WORK REQUIRED:
May I have the line containing "The width and height of the screenshot is (160, 250)." and every line after it through the end of the data, repeated exactly and with no other lines?

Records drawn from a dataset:
--- --- ---

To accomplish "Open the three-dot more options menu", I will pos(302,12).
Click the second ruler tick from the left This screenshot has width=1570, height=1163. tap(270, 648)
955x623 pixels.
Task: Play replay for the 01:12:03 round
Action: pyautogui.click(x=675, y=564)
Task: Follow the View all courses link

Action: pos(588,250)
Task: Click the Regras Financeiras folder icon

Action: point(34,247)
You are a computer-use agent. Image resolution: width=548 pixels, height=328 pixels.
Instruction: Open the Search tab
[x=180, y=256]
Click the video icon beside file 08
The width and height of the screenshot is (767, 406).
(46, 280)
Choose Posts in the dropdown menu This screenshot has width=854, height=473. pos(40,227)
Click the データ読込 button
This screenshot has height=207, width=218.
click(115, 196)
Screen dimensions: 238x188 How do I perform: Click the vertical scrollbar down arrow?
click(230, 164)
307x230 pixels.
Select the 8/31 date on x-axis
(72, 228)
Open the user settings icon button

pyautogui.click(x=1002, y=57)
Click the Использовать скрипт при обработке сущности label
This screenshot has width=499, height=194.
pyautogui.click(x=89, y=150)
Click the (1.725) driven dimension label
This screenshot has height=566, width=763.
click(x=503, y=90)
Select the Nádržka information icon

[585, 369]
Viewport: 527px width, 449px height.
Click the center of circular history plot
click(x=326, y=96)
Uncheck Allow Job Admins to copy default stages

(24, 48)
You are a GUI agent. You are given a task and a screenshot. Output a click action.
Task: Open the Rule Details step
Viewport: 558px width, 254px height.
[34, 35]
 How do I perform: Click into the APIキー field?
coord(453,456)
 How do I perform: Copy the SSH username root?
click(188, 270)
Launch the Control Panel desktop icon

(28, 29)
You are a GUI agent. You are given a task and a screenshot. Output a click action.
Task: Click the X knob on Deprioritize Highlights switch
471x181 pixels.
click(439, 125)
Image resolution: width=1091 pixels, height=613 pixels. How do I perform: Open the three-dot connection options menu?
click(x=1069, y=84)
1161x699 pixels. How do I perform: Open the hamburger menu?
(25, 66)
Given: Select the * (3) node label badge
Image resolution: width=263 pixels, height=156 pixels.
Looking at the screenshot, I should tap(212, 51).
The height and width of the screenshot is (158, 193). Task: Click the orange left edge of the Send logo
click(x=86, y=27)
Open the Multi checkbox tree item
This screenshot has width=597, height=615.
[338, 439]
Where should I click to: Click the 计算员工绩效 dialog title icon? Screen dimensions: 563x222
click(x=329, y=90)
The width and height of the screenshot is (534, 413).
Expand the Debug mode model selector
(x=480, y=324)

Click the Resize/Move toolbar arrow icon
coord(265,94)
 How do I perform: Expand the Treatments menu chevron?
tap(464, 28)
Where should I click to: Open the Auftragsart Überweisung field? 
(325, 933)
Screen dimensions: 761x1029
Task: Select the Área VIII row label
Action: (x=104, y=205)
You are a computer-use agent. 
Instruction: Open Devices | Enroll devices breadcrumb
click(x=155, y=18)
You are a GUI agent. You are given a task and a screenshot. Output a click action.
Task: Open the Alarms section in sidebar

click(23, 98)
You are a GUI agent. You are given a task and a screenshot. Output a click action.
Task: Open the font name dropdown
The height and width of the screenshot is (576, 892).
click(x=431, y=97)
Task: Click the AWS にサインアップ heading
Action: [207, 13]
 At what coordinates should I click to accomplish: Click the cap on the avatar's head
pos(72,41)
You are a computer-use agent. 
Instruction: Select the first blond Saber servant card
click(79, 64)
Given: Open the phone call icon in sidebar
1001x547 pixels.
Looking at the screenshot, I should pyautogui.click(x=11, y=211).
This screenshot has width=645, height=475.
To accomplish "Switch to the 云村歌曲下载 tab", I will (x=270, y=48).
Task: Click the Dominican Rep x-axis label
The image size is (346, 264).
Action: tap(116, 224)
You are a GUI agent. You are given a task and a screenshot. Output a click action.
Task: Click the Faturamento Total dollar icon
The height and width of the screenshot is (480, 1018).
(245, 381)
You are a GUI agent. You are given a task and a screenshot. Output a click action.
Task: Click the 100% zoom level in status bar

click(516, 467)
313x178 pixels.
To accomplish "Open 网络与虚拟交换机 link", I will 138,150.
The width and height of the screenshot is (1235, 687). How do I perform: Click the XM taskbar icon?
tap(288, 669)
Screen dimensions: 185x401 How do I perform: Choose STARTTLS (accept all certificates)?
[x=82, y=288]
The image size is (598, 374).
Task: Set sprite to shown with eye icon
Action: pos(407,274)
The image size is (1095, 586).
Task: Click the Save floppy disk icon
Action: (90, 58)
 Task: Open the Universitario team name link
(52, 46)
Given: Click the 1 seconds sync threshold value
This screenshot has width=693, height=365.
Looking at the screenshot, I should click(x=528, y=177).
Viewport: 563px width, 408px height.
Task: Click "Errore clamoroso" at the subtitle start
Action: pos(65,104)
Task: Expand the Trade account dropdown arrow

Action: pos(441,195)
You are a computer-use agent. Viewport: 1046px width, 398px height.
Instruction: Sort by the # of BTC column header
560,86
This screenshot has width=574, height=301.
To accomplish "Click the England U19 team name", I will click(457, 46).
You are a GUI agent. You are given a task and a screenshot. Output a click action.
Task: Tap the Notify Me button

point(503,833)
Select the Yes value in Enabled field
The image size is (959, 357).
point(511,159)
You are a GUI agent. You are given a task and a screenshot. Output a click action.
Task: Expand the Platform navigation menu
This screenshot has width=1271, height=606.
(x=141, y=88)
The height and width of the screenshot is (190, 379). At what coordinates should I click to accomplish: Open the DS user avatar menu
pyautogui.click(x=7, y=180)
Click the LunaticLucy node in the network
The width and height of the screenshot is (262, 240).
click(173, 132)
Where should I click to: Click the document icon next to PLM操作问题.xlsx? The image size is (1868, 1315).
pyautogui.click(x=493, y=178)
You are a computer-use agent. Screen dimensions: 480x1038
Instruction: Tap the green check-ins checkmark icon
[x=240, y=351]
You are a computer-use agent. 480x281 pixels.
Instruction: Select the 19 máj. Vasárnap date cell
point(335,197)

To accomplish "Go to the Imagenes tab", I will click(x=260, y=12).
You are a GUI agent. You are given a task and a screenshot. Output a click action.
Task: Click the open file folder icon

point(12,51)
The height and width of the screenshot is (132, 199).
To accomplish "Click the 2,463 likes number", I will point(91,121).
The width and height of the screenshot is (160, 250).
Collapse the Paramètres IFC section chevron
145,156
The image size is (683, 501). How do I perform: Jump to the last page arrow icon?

--- --- ---

RESPONSE TO THE EXERCISE:
The width and height of the screenshot is (160, 250).
Collapse the Paramètres IFC section chevron
145,156
The image size is (683, 501). How do I perform: Jump to the last page arrow icon?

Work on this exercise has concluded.